What if most startups had the ability to start a successful company close to home, without leaving their families or friends behind?

At least once or twice a week, I talk with a startup in Europe, the Middle East, or somewhere in the middle part of the States. So many of them have this belief that, if they move to San Francisco — home of $24B in venture capital spending in 2017 — they’ll get the money they need. They’ll be “okay.” And they might even be “as successful as Uber.”

The impression is that San Francisco is where you get funded. It’s where all of the VCs are. It’s where you have the best chance of launching your company.

And let’s be honest. Many, many startups have launched successfully in San Francisco. I’m thankful (almost daily) for companies like Dropbox, Airbnb, and Postmates.
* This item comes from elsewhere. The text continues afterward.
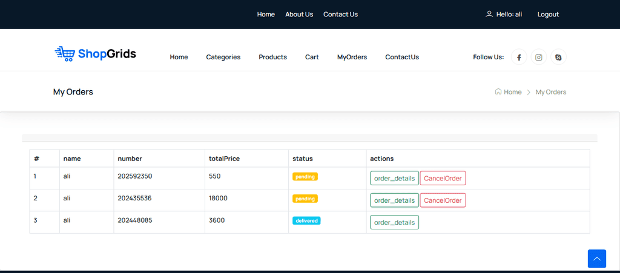Viewport: 620px width, 273px height.
Task: Click the user profile icon beside Hello: ali
Action: 489,14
Those companies have made my life easier and more efficient.

But founders desperately need to realize what’s already happening within 100 miles (160 kilometers) of exactly where they call currently call home.

Using Data to Make My Case

Each year, we survey accelerators in the GAN Community — now up to 94 in total — and ask them to tell us what’s happening in the 149 cities where they operate. These are cities as small as 2,000 people (like Telluride, Colorado) and as large as 22 million people (like Beijing, China). And the median city size where GAN Accelerators operate is 600,000 people. For reference, that’s around the size of most medium metropolitan areas in the world, like Austin, Seattle, or Portland here in the U.S., or Amsterdam, Helsinki, or Glasgow in Europe.

Here’s what we found out…

Local Acceptance
If you have an accelerator that’s local to you, there’s a good chance they’ll accept you. Across the world, 57% of the startups that were accepted into an accelerator were already living within 100 miles of the program.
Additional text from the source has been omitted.